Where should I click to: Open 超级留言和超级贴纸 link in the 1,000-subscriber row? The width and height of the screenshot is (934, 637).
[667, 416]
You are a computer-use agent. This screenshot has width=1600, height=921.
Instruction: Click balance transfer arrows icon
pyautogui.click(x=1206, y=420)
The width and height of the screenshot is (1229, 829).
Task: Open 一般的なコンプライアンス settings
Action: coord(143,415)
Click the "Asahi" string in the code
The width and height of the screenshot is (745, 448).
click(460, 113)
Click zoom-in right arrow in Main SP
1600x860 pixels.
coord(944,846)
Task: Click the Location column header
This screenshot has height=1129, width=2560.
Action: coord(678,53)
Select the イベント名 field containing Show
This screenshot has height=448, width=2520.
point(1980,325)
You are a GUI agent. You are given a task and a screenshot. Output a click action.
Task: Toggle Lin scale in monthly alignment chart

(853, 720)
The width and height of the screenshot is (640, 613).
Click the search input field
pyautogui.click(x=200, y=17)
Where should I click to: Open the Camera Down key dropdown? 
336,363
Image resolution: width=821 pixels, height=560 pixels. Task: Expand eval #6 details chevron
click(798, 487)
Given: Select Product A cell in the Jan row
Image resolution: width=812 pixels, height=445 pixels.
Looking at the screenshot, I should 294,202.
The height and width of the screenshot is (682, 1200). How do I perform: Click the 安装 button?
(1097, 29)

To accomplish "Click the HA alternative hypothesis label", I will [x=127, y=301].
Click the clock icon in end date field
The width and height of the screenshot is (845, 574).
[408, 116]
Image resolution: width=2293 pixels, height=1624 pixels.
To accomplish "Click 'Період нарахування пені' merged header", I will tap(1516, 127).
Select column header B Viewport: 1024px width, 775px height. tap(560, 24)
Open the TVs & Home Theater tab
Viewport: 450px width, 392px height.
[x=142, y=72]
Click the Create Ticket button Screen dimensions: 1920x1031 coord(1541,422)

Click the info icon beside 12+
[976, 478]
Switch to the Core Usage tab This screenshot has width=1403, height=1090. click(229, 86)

Task requirements: Recast the material above as a Markdown table with the columns "Row" and "Text," numbering each line and leaving out blank lines.

Solution for this task:
| Row | Text |
|---|---|
| 1 | Where should I click to: Open 超级留言和超级贴纸 link in the 1,000-subscriber row? The width and height of the screenshot is (934, 637). |
| 2 | [667, 416] |
| 3 | You are a computer-use agent. This screenshot has width=1600, height=921. |
| 4 | Instruction: Click balance transfer arrows icon |
| 5 | pyautogui.click(x=1206, y=420) |
| 6 | The width and height of the screenshot is (1229, 829). |
| 7 | Task: Open 一般的なコンプライアンス settings |
| 8 | Action: coord(143,415) |
| 9 | Click the "Asahi" string in the code |
| 10 | The width and height of the screenshot is (745, 448). |
| 11 | click(460, 113) |
| 12 | Click zoom-in right arrow in Main SP |
| 13 | 1600x860 pixels. |
| 14 | coord(944,846) |
| 15 | Task: Click the Location column header |
| 16 | This screenshot has height=1129, width=2560. |
| 17 | Action: coord(678,53) |
| 18 | Select the イベント名 field containing Show |
| 19 | This screenshot has height=448, width=2520. |
| 20 | point(1980,325) |
| 21 | You are a GUI agent. You are given a task and a screenshot. Output a click action. |
| 22 | Task: Toggle Lin scale in monthly alignment chart |
| 23 | (853, 720) |
| 24 | The width and height of the screenshot is (640, 613). |
| 25 | Click the search input field |
| 26 | pyautogui.click(x=200, y=17) |
| 27 | Where should I click to: Open the Camera Down key dropdown?  |
| 28 | 336,363 |
| 29 | Image resolution: width=821 pixels, height=560 pixels. Task: Expand eval #6 details chevron |
| 30 | click(798, 487) |
| 31 | Given: Select Product A cell in the Jan row |
| 32 | Image resolution: width=812 pixels, height=445 pixels. |
| 33 | Looking at the screenshot, I should 294,202. |
| 34 | The height and width of the screenshot is (682, 1200). How do I perform: Click the 安装 button? |
| 35 | (1097, 29) |
| 36 | To accomplish "Click the HA alternative hypothesis label", I will [x=127, y=301]. |
| 37 | Click the clock icon in end date field |
| 38 | The width and height of the screenshot is (845, 574). |
| 39 | [408, 116] |
| 40 | Image resolution: width=2293 pixels, height=1624 pixels. |
| 41 | To accomplish "Click 'Період нарахування пені' merged header", I will tap(1516, 127). |
| 42 | Select column header B Viewport: 1024px width, 775px height. tap(560, 24) |
| 43 | Open the TVs & Home Theater tab |
| 44 | Viewport: 450px width, 392px height. |
| 45 | [x=142, y=72] |
| 46 | Click the Create Ticket button Screen dimensions: 1920x1031 coord(1541,422) |
| 47 | Click the info icon beside 12+ |
| 48 | [976, 478] |
| 49 | Switch to the Core Usage tab This screenshot has width=1403, height=1090. click(229, 86) |